In the early 1960s, MI6 sends intelligence officer Nicholas Elliot (Damian Lewis) to Beirut to try to get his close friend, Kim Philby (Guy Pearce), to sign a written confession to having spied for the Soviet Union since the Second World War.
The interrogation takes place over a number of days – and before it’s over, Philby manages to give Elliot the slip and defects to Russia.
Back in London, the head of MI5 Sir Roger Ellis (Adrian Edmondson) sends in Lily Thomas (Anna Maxwell Martin) to question Elliot, to establish whether he was given the slip by Philby or actively helped him escape to Moscow.
WHAT’S IT LIKE?
ITV’s six-part spy drama is told through a series of interrogations and flashbacks, a fractured time-line making an already nuanced and complex narrative even harder to follow.
Over the course of the series – based on Ben Macintyre’s book of the same name – the audience is gets to take a peek under the bonnet of the world of post-war spying – and joins MI5’s Lily Thomas on a journey of discovery as she tries to work out whether Nicholas Elliot can still be trusted.
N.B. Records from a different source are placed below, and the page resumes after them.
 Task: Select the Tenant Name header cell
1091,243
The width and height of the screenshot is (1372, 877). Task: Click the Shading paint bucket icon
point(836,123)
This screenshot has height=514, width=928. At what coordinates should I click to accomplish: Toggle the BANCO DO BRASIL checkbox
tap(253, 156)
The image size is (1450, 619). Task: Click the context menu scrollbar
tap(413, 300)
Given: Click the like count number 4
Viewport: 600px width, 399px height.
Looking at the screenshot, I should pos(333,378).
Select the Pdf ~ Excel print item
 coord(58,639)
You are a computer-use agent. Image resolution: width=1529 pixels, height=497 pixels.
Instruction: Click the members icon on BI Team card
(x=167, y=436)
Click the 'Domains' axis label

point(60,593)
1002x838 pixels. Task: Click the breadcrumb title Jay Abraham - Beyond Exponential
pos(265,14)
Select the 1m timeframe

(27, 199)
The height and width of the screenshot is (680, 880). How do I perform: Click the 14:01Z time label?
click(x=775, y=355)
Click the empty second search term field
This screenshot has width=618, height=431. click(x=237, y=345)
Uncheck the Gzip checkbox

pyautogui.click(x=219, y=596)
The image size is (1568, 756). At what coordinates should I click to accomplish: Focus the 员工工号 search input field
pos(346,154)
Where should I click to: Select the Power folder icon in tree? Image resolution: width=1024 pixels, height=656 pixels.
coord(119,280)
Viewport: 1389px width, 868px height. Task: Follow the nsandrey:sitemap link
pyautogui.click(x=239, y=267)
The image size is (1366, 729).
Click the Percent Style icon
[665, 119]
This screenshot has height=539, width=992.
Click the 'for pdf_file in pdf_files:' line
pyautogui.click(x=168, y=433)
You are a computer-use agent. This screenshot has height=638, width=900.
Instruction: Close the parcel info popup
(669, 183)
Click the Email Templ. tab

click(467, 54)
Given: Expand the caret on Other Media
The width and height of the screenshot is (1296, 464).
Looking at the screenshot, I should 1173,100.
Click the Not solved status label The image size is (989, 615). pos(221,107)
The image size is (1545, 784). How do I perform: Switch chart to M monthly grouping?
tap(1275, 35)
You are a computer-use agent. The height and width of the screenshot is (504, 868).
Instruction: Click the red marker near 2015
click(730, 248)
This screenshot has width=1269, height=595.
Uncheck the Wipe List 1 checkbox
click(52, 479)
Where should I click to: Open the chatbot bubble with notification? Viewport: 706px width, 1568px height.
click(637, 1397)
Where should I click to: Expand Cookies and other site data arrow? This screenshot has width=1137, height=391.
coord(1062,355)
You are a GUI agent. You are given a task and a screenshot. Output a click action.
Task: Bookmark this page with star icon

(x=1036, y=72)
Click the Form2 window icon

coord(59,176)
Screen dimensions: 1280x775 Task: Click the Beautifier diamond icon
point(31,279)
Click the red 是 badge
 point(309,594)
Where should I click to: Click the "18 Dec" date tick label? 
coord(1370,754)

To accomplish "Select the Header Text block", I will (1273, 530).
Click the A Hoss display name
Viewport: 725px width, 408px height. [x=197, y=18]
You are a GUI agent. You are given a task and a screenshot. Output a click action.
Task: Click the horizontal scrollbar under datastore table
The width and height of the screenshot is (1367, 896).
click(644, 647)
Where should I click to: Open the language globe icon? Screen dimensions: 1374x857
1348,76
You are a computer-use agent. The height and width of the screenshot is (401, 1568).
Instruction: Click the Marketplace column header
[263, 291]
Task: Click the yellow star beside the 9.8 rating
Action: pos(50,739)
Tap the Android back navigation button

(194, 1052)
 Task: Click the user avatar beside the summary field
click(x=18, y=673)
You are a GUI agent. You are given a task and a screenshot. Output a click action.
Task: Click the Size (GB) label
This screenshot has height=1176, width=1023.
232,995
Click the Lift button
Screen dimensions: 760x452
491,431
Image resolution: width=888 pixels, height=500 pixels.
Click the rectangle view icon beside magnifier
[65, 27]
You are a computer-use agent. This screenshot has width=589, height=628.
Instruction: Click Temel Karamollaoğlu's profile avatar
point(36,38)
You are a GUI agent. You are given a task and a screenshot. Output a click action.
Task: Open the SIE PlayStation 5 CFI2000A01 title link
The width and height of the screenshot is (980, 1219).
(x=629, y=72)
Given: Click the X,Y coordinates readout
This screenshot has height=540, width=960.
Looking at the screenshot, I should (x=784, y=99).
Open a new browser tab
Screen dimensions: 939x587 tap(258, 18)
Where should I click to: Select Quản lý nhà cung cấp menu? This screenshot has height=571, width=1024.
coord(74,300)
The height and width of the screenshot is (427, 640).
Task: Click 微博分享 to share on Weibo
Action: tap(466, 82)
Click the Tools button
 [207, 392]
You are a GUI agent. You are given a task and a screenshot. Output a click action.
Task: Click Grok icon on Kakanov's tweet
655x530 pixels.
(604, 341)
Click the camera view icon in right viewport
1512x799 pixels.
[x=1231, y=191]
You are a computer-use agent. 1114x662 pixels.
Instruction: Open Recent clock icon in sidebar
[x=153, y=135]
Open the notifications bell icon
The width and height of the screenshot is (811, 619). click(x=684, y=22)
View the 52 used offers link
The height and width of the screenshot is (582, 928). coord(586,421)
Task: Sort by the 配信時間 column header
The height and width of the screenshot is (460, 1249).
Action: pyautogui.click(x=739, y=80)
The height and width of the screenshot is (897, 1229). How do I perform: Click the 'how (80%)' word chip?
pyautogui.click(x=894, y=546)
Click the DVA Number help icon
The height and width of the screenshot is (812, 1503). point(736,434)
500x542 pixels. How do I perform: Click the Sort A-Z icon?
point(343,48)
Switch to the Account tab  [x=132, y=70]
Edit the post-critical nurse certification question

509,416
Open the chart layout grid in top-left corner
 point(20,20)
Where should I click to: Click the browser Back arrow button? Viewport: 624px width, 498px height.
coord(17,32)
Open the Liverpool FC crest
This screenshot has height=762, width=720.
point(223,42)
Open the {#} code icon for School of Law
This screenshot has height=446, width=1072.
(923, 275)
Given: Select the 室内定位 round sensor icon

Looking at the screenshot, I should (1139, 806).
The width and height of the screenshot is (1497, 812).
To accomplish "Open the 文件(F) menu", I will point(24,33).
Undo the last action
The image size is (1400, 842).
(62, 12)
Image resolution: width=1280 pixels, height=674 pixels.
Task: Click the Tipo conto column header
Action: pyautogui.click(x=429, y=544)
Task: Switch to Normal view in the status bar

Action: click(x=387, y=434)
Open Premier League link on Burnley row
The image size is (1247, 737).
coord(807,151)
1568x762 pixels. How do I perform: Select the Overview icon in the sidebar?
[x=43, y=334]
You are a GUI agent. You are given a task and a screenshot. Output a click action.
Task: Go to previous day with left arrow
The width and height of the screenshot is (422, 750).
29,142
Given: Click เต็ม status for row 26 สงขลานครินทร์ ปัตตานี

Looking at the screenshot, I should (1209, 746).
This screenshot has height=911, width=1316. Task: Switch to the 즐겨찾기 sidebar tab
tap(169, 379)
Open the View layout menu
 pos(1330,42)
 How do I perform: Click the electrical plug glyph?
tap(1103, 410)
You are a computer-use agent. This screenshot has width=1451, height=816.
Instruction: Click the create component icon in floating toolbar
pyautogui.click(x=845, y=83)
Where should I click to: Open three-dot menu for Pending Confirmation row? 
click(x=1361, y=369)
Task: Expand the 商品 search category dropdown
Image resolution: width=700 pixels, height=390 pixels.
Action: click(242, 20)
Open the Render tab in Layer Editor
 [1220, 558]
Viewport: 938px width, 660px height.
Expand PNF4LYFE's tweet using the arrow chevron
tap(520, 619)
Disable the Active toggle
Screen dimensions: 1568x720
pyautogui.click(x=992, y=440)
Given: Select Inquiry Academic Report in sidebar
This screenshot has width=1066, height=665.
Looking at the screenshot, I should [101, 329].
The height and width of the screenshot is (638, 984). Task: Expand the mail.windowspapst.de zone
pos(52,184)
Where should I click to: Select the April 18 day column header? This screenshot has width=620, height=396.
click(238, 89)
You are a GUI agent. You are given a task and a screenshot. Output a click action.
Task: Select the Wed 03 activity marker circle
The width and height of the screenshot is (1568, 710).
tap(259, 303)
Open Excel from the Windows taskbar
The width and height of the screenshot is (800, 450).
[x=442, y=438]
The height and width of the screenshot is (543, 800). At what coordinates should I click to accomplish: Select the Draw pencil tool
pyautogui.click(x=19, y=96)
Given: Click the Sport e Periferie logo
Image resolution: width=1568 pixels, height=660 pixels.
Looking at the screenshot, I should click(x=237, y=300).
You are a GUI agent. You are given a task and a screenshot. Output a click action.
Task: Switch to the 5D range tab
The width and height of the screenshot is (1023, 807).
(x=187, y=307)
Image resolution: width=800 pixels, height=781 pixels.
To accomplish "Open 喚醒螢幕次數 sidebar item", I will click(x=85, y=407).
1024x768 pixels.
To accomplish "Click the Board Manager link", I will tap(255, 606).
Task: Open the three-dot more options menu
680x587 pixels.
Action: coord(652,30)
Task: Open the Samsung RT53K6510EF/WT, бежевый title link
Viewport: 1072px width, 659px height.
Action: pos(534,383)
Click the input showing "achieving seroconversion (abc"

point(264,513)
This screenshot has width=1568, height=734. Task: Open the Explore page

Guy Pearce displays the kind of charm that would clearly have been needed to work both sides for so long. Damian Lewis effectively keeps the audience guessing. Anna Maxwell Martin – whose character is billed as a composite to contrast with the privileged white men at the top of the security and intelligence services – doesn’t feel entirely comfortable with her Durham accent. And for many, who still think of Adrian Edmondson as Vyvyan from The Young Ones, his ambiguous turn as the MI5 chief will be surprisingly chilling.
As the story unfolds, enemies are drawn together and friends are pushed apart as new leads – and leaks – are discovered. Suspicion lies everywhere – and it seems that it was as hard for them to trust their colleagues as it was to trust the Soviets.
A Spy Among Friends explores the murky world of spies and studies the notion of friendship – as the facts slowly emerge.
Much of it is about nuance – on the surface, it’s clear to see just how treacherous it was to be spying for Moscow – but it was equally clear that during the Second World War, the Soviet Union were on our side – so there’s a sense that it could have been difficult to establish when the cooperation had to stop.
It also certainly makes you wonder why anyone from the West would have chosen the Soviet lifestyle – whatever their political beliefs.
It’s spying – but it’s not James Bond – there are more words than bullets in this intricately structured drama and some might find there’s a bit too much treacle to wade through. And it’s almost a shame that after six hours of concentrating hard and trying to piece together the puzzle, it’s left to a series of captions to let the audience know what eventually happened.